Interestingly, in our cohort CRP levels at admission positively correlated with interstitial involvement. Therefore, patients with higher inflammatory burden during COVID-19 pneumonia may be more at risk to develop pulmonary sequelae. With this regard, a dose-response effect of CRP towards adverse outcomes in COVID-19 patients has been recently demonstrated. A median CRP value >108 mg/L was associated with a three-fold increased risk of death and critical illness and a two-fold higher risk of venous thromboembolism and acute kidney injury. The greatest risk for adverse outcomes was found in those patients showing increased levels of both CRP and D-dimer, further supporting the strong relationship between inflammation and thrombosis.

Study Limitations

Our study has some strengths and some limitations. The major strength deals with the enrollment of a number of patients who have been adequately assessed for respiratory function. In particular, the availability of ABG analysis allows for a prompt evaluation of gas exchanges 3 months after COVID-19. One limitation is the absence of PFTs that might enrich the explanation about the persisting hypocapnia through the demonstration of a decreased lung diffusion capacity for carbon monoxide, as already shown in COVID-19 patients at the time of discharge.
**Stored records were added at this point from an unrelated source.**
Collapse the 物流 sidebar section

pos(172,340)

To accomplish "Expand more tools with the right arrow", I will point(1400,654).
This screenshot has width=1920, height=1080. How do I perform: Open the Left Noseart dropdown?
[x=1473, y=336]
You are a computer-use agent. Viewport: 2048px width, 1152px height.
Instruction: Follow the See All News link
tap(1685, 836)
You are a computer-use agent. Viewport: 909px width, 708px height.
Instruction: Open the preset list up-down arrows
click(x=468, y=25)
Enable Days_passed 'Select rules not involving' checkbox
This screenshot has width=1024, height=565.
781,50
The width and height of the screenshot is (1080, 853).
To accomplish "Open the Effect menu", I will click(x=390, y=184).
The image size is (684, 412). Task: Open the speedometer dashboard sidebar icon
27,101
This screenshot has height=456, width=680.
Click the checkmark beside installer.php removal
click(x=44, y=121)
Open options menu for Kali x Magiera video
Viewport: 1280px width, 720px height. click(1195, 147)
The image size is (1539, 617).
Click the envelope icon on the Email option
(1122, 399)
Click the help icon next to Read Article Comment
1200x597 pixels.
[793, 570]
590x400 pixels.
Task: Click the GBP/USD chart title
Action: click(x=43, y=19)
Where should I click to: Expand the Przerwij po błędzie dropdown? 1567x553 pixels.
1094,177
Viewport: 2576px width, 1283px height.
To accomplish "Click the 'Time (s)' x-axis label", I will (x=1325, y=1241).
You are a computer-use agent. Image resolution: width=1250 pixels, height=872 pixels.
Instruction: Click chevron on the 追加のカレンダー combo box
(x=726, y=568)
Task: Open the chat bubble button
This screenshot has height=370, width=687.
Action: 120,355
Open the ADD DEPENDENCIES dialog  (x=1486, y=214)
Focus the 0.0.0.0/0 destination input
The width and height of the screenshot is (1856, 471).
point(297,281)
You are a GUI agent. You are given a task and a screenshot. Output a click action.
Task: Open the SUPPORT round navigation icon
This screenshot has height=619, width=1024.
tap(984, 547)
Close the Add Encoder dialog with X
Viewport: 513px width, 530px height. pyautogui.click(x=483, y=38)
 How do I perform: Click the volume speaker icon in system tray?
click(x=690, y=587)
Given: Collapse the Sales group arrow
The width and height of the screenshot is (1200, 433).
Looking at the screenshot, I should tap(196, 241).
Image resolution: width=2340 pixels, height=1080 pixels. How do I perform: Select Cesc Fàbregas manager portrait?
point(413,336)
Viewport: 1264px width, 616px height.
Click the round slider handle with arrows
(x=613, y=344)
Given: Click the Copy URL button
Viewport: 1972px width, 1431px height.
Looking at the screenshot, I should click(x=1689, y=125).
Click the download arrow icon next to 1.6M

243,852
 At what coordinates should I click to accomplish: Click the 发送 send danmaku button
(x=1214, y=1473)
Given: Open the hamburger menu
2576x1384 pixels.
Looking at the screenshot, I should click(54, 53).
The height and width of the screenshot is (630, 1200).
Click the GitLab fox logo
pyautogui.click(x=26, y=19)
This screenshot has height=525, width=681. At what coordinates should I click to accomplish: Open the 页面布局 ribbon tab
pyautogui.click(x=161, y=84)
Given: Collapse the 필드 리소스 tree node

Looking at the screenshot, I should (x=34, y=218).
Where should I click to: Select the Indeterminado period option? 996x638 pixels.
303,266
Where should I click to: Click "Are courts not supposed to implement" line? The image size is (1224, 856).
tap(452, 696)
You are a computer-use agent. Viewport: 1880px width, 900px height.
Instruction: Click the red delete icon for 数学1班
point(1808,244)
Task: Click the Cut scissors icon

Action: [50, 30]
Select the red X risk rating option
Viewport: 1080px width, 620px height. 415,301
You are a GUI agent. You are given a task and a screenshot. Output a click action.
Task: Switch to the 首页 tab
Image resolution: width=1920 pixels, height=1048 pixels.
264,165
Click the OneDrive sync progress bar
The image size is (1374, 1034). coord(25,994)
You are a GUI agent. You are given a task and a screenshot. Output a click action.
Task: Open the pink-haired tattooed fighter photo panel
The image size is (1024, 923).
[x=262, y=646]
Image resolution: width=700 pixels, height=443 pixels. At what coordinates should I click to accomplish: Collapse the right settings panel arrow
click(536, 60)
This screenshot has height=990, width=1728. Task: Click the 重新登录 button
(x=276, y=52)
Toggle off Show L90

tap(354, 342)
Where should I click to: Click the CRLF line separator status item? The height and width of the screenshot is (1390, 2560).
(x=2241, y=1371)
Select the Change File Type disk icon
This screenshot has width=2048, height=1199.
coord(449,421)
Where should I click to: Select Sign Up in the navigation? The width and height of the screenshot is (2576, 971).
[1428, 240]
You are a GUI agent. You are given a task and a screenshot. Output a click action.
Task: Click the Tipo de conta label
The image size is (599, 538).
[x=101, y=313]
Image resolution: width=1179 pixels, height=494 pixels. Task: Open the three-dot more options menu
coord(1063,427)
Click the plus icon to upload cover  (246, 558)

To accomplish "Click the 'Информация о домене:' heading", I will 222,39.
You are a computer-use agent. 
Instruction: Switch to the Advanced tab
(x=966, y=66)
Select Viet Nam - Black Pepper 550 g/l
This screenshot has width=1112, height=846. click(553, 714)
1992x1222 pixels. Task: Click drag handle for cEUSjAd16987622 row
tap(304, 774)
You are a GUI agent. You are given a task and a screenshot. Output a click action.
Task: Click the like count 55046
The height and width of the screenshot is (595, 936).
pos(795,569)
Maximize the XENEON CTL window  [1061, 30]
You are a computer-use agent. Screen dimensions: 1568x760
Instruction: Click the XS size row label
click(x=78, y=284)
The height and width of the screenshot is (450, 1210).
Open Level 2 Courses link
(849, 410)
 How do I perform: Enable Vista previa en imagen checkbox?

In addition, the retrospective nature and the limited number of patients recruited at a single center prevent from any definitive conclusions, but support the need for a more in depth follow-up evaluation of COVID-19 patients.

Conclusion

Patients with COVID-19 who recovered from acute SARS-CoV-2 infection present clinical sequelae. In particular, a substantial portion of them still have residual hypocapnia after 3 months. They also show persisting abnormal findings on chest HRCT scans, especially interstitial involvement, GGO, and fibrosis. While inflammatory biomarker levels completely normalized, signs of lung damage (eg, hypocapnia and radiologic abnormalities on CT scan) are still there, suggesting that SARS-CoV-2 stigma persist for a longer period. These findings should push the medical community to carefully evaluate COVID-19 patients, especially those who experienced a moderate-to-severe disease, in the short- and long-term to catch any early sign of respiratory failure that may arise months or years after the acute infection. Future studies on a large number of patients including all aspects of respiratory diagnostics are eagerly needed to know more in depth what COVID-19 patients experience after the initial SARS-CoV-2 infection.